We acknowledge some caveats associated with our approach. Importantly, it will only be feasible in situations where it is possible to construct a comparator pool of data consistent with an expert’s articulation of the reference factors defining the population DGP. This might not always be the case. For example, radical innovations leading to very novel engineering designs in a reliability context, or long term predictions in a supply chain management context are problem contexts for which our approach is less credible. More generally, if no candidate sample DGPs can be identified then constructing a prior through our proposed empirical approach should not be pursued. Even when comparator pools do exist then the analyst has considerable responsibility in ensuring that the data used are relevant and defensible given the impact of making choices about candidate data sets and forming relevant sample DGPs. A formal means of allowing an expert to assess the credibility of the empirical prior provides a degree of mitigation against this risk.

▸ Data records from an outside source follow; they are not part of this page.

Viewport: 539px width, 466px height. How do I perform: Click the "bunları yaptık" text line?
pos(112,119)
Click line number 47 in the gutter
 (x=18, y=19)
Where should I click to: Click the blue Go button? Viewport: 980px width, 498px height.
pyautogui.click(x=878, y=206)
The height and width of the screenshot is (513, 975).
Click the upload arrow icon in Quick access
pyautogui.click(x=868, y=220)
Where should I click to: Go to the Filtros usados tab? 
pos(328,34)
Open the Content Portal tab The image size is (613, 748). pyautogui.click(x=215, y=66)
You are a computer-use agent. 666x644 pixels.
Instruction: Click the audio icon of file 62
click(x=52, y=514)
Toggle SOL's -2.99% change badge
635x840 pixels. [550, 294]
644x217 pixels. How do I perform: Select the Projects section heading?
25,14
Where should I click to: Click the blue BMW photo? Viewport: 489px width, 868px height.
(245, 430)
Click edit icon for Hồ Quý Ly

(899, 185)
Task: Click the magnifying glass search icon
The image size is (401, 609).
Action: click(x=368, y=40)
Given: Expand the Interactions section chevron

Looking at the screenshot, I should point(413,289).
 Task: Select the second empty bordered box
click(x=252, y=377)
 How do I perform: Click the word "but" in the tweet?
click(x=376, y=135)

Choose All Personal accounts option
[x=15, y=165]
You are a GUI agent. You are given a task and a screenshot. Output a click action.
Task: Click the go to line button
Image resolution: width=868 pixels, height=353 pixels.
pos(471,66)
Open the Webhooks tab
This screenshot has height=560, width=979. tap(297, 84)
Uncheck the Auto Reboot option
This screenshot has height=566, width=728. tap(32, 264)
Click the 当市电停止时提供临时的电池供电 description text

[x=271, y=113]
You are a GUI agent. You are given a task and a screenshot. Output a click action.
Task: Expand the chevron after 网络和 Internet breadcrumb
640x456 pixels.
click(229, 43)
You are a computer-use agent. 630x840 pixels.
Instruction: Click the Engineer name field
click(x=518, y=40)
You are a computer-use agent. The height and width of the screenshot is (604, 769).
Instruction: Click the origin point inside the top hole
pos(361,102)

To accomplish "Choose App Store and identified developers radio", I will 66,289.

It is well known that empirical Bayes inference improves as comparator pool homogeneity increases (e.g. Efron 2012; Carlin and Louis 2000). Here we have constructed sample DGPs through a process involving subjective expert judgement. It is possible to scientifically aid the homogenisation process by including homogenisation factors within the probability model. See, for example, Quigley et al. (2011) who examine the role of expert judgement to specify homogenisation factors.

In our example applications we have illustrated the choices made during elicitation using the type of empirical data available at the time of analysis. Both contexts considered relate to scenarios where extensive data already exists but has not being fully utilised to understand the degree of uncertainty associated with the quantities of interest relevant to engineering development and operational decision-making. There are potentially interesting challenges affecting data selection and sentencing with more extensive or unstructured data that might be available in future. For example, in a reliability context many engineering systems are fitted with many sensors implying more empirical data is available for covariates (Meeker and Hong 2014) that may relate to the reference factors that define the population characteristics. Such explanatory data from sensors and other automated data collection might be used to support more effective and/or efficient formation of comparator pools.

Since we have proposed and illustrated how to construct a ‘subjective’ probability distribution using data, we conclude by emphasising the importance of engaging an expert in key steps. The nature of our approach also requires us to examine the roles of both the subject domain experts and the analytical experts because both make choices that impact the prior probability distribution obtained. The analyst makes choices in our methodology, as indeed in any elicitation process, in relation to issues such as who are experts, how should they be engaged and how should their judgements be credibly expressed. However we also require the analyst to be actively engaged in data preparation, probability model and inference method selection. Most importantly, where possible, we are not asking an expert to express his or her uncertainty about some event of interest as a subjective probability. Rather we advocate using the subject domain expertise to structure the characteristics of the population DGP for the quantity of interest and to be involved at the key stages of matching candidate data sets, sentencing records and assessing the credibility of probability distributions, both in terms of any underlying assumptions and the resulting profile of uncertainty. Our goal is to construct empirically a probability distribution that is consistent with the subjective assessment of uncertainty about a relevant quantity by the expert.